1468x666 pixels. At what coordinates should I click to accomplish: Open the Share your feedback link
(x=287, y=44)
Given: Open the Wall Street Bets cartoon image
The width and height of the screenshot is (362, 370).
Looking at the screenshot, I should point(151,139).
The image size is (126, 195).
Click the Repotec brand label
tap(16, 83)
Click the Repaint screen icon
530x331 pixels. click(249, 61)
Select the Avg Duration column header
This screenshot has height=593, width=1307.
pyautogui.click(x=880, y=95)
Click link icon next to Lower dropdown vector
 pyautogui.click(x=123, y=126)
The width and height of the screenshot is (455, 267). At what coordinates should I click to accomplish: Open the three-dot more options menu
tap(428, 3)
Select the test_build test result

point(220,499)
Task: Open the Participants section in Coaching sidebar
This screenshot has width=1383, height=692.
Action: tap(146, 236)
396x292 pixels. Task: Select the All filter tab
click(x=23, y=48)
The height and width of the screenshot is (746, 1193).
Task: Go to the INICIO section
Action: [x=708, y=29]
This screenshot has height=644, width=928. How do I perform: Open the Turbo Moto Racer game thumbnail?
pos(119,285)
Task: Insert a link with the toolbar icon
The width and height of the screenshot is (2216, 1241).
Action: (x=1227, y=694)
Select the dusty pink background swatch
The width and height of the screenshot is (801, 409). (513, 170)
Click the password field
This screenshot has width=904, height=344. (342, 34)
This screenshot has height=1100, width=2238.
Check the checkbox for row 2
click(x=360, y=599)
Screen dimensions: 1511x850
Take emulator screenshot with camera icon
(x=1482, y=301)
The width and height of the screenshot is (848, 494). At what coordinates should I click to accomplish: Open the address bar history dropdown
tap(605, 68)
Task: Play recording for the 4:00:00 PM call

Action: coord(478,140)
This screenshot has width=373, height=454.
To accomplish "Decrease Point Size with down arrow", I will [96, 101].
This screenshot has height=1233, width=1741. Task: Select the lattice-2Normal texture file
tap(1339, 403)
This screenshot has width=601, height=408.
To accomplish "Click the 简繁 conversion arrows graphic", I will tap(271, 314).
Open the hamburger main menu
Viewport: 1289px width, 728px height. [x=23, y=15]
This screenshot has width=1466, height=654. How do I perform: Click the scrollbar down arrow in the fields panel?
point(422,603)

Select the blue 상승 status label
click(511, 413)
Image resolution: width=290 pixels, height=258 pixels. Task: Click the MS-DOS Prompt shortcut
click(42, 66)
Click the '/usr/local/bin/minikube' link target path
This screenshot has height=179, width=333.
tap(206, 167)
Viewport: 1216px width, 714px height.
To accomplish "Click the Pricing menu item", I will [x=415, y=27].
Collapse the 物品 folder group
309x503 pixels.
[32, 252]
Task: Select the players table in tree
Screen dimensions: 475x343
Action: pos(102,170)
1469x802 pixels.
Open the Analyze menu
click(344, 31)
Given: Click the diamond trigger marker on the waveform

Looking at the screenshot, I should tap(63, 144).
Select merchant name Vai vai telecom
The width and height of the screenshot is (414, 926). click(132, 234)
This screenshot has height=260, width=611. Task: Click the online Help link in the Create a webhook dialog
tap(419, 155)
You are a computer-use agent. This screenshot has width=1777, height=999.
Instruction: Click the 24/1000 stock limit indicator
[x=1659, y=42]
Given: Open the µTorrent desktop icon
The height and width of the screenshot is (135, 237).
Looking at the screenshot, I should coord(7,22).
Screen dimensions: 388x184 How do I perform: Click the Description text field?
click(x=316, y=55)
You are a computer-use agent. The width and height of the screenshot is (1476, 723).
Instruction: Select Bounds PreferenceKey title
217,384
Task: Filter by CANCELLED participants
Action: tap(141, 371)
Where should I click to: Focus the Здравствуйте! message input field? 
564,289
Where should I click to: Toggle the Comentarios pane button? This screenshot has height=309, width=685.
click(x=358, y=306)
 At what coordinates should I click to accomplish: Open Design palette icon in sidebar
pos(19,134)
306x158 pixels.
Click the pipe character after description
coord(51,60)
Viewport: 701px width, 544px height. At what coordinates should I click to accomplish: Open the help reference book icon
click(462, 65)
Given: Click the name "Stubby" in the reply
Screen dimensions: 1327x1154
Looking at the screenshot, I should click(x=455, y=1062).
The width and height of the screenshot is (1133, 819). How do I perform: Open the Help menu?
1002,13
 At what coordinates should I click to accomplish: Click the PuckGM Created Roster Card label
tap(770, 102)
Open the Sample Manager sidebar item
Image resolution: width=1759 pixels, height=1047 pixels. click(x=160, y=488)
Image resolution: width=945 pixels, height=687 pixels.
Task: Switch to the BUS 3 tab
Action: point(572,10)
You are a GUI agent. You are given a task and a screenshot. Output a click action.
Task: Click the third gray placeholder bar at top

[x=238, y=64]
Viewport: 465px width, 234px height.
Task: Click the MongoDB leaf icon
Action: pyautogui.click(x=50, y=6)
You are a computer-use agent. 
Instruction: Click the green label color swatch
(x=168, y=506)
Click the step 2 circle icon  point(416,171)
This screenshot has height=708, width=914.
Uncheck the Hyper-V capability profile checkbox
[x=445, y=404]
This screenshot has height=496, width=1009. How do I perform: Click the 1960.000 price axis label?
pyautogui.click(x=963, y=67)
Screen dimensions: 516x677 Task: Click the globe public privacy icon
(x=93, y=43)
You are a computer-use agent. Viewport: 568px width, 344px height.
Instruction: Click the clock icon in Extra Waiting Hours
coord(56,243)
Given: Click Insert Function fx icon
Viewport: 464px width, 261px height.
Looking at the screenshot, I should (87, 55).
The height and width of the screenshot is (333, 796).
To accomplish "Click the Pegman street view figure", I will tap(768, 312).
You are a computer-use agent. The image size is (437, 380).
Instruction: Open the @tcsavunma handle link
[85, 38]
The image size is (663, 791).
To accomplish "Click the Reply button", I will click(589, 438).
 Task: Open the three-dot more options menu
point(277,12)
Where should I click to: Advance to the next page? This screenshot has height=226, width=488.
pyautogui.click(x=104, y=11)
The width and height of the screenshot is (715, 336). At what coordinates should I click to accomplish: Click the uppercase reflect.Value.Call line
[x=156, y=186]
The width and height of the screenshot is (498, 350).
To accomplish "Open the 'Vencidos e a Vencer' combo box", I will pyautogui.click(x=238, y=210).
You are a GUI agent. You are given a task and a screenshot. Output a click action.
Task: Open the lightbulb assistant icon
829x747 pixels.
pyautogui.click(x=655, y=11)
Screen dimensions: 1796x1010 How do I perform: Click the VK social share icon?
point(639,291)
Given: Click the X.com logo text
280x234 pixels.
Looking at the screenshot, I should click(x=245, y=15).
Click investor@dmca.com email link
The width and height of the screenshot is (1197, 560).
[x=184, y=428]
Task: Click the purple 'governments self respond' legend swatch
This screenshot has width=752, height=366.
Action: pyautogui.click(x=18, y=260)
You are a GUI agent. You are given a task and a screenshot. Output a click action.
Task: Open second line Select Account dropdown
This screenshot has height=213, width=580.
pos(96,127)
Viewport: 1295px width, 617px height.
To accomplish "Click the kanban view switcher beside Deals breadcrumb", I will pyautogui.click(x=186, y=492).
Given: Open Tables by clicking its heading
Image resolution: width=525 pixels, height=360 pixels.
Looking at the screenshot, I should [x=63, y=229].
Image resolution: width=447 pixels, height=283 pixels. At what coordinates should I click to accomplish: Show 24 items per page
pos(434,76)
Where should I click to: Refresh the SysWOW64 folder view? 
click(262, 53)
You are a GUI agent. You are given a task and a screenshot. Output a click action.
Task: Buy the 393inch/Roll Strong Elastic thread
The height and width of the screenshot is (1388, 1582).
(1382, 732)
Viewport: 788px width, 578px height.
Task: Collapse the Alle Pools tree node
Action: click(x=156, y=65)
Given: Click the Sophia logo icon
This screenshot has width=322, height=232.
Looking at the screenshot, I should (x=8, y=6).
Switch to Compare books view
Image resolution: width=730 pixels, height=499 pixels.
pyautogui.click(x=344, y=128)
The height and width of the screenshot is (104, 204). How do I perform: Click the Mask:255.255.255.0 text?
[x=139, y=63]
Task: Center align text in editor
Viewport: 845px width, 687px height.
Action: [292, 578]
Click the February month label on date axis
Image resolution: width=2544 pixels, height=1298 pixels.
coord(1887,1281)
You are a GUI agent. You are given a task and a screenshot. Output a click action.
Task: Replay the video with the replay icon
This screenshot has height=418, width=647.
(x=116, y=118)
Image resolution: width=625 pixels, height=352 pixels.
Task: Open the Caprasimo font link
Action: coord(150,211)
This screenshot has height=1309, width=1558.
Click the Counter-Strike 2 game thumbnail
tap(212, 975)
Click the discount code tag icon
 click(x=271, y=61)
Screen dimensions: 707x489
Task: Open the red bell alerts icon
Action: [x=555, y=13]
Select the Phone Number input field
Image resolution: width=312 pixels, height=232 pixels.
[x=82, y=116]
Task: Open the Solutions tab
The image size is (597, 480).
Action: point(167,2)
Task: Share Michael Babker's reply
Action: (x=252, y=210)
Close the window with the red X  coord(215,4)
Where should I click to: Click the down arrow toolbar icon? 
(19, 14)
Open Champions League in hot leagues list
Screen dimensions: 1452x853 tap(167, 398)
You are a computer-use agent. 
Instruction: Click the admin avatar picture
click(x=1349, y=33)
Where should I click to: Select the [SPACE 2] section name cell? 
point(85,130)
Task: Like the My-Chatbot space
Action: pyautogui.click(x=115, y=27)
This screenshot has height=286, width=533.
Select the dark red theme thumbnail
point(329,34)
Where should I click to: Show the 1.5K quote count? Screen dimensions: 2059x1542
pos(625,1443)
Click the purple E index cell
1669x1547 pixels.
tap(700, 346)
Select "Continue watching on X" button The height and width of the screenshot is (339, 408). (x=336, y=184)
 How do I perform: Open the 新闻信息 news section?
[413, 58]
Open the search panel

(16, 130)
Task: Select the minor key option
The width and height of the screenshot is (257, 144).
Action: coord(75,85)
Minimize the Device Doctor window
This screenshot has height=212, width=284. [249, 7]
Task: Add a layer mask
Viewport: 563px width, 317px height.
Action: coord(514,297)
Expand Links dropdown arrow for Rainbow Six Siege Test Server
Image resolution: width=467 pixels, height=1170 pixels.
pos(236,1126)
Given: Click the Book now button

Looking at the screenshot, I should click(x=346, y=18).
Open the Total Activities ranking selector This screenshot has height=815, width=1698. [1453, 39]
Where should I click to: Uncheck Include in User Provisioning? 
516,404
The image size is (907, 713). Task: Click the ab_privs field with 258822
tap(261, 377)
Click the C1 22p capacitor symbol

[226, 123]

Exercise brief: Copy out the material word for word, everything from the line containing "Click link icon next to Lower dropdown vector" down to the line containing "click(x=360, y=599)", including both of those lines.

Expected output:
Click link icon next to Lower dropdown vector
 pyautogui.click(x=123, y=126)
The width and height of the screenshot is (455, 267). At what coordinates should I click to accomplish: Open the three-dot more options menu
tap(428, 3)
Select the test_build test result

point(220,499)
Task: Open the Participants section in Coaching sidebar
This screenshot has width=1383, height=692.
Action: tap(146, 236)
396x292 pixels. Task: Select the All filter tab
click(x=23, y=48)
The height and width of the screenshot is (746, 1193).
Task: Go to the INICIO section
Action: [x=708, y=29]
This screenshot has height=644, width=928. How do I perform: Open the Turbo Moto Racer game thumbnail?
pos(119,285)
Task: Insert a link with the toolbar icon
The width and height of the screenshot is (2216, 1241).
Action: (x=1227, y=694)
Select the dusty pink background swatch
The width and height of the screenshot is (801, 409). (513, 170)
Click the password field
This screenshot has width=904, height=344. (342, 34)
This screenshot has height=1100, width=2238.
Check the checkbox for row 2
click(x=360, y=599)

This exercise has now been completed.